Breakthrough discoveries in Artificial Intelligence applications began to permeate the lives of ordinary people, challenging the economy, education, and creative industries. While seeking to support innovative solutions and facilitate investment, influential global powerhouses began adopting regulations to safeguard the interests, and fundamental rights and freedoms of their citizens. Hence, the regulatory challenges, issues, and landscape across the AI value chain of design, development, and deployment are at the forefront of legal debate. It is critical to highlight the foreseeable legislative changes and impact on AI pioneers by bridging the interdisciplinary gap between AI developers and socio-legal aspects of AI Applications. Chiefly, whether we are looking at discriminative or generative models – it is necessary to present a comparative view of the existing rules, issues, and compliance obligations against the technical possibilities and limitations of system architectures. This special session seeks to connect critical legal perspectives on the governance frameworks for AI: regulatory considerations, industry standards, best practices, and how AI undermines current legal assumptions and how these will be addressed. The session seeks contributions that will reduce gaps between system architecture design, input and output, and their legal ramifications.

This session is designed to serve the WCCI community with an inevitable discussion on the governance and implementation of global regulatory standards (AI Act, GDPR and beyond) to incentivise responsible innovation and prevent technical debt, as demanded and shaped by the law. Main topics of this special session include the regulatory landscape and issues associated with the model architecture, inputs and outputs.

1. System Input: aspects of Intellectual Property (Copyright Protection etc.), Data Protection and Privacy, Ethics and Transparency requirements for Generative and Predictive models etc.

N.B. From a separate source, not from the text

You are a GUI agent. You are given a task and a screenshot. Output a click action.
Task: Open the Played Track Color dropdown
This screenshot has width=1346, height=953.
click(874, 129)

Associated with: (a) data mining, harvesting, web scrapping; (b) compliance in user profiling, big data management, data aggregation; (c) transparency of input; (d) safeguarding intellectual property, authorship, inventorship, ownership, infringement (e) information security and privacy protection, purpose limitation, data minimisation (f) human rights, consent.

2. Model Architecture: aspects of eXplainability, transparency, interpretability of decision-making processes, requirements of risk-based management systems, technical standards, model safety (cyber security) and accountability (liability, negligence etc.), practices and obligations.

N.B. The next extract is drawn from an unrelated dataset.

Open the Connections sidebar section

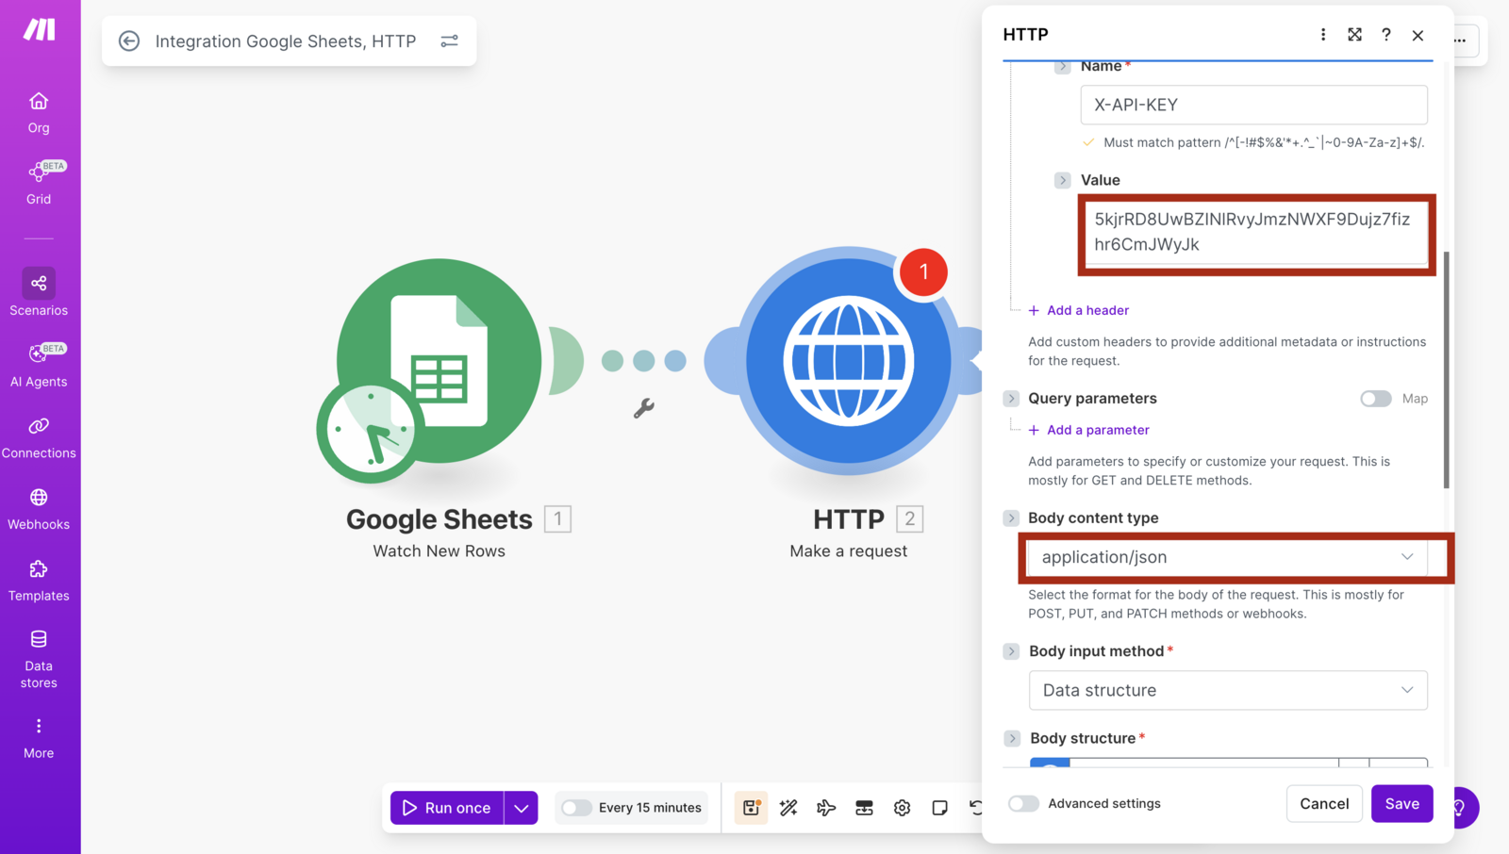coord(39,438)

Associated with: (a) eXplainability for high-risk applications; (b) trustworthiness in decision-making; (c) model transparency requirements; (d) data protection by design and default; (e) privacy engineering; (f) risk management and assessment; (g) regulating algorithmic bias and discrimination and (h) prohibited AI practices.

3. System Output: aspects of regulating the disruption arising from AI applications, placement of liability, impact on various industries including finance, healthcare, education, media, advertisement etc.

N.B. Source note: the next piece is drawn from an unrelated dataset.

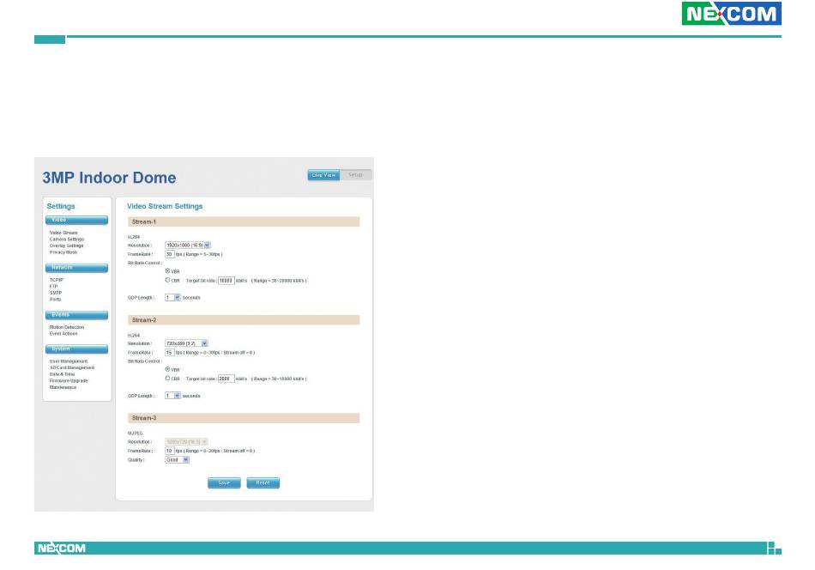Click the Save button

Associated with: (a) labelling Generative AI content, watermarking, hashing, communication; (b) accountability measures for output (illegal content, deepfakes etc.); (c) content manipulation; (d) governance of decision making and data processing in critical infrastructures, recruitment, law enforcement, credit scoring.

Short Summary:

This special session seeks to connect critical legal perspectives on the governance frameworks for AI: regulatory considerations, industry standards, best practices, and how AI undermines current legal assumptions and how these will be addressed. The session seeks contributions which will reduce gaps between system architecture design, input and output and their legal ramifications.

 

SPECIAL SESSION: ‘AI, Law and Regulation’

Greetings from the WCCI 2024 Special Session Organisers,

IEEE World Congress on Computational Intelligence (WCCI) 2024 is the world’s largest technical event on computational intelligence, featuring the three flagship conferences of the IEEE Computational Intelligence Society (CIS) under one roof. WCCI 2024 will be held in Yokohama, Japan. Yokohama is a city that inspires academic fusion and multidisciplinary & industrial association.

We are inviting you to our CALL FOR PAPERSfor our Special Session on ‘AI, Law and Regulation’, designed to serve the WCCI community with an inevitable, collaborative discussion on the governance and implementation of global regulatory standards (AI Act, GDPR and beyond)to incentivise responsible innovation and prevent technical and ethical debt, as demanded and shaped by the law.

This special session seeks to connect critical legal perspectives on the governance frameworks for AI: regulatory considerations, industry standards, best practices, and how AI undermines current legal assumptions and how these will be addressed. The session seeks contributions which will reduce gaps between system architecture design, input and output and their legal ramifications.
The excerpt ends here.